Constant doit lui tenir la main quand elle escalade les ruines du Temple de Diane écroulées dans la Cité de la fontaine. On a le genre de visite qui se fait quand un enfant vous guide. On va où ça sent le pipi de pigeon.
– Tu sens ?
Maryline paraît contente, Constant est bon public (pas très malin, et c’est bon signe pour son projet).
– Es-tu jeune ou vieux ?
– Je suis vieux.
– Veux-tu que je te présente à ma mère ?
– Je la gênerais.
– Pas du tout, elle ne fait rien. »
La mère tourne le dos, assise au loin sur un banc, devant la grille du temple.
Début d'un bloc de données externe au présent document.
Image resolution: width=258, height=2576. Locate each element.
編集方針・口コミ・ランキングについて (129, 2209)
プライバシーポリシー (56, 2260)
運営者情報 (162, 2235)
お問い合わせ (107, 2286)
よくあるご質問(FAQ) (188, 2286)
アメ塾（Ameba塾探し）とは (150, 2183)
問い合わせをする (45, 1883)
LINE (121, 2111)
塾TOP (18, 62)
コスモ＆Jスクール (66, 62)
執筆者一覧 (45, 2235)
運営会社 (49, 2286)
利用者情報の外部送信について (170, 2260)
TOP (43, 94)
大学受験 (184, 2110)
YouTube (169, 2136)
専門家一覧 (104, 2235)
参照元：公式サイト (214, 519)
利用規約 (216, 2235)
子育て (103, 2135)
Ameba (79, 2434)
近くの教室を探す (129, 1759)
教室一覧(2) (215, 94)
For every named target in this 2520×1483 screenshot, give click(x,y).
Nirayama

Maryline va remettre une plume de pigeon à cette femme sans âge qui, après quelques mots, se retourne et sourit – à ce que Constant suppose d’abord, car, un peu plus tard les croisant, il s’aperçoit qu’elle a une poignée de dents qui lui écarte la bouche et tient lieu de gaieté.
Il songe à une enfance mal aimée ; quelque part en ce monde on n’a pas pris soin d’une petite fille ; il détourne les yeux, – elles le dépassent et s’éloignent côte à côte et tête basse, une même inclinaison de la tête leur prêtant un air de tristesse et de solitude.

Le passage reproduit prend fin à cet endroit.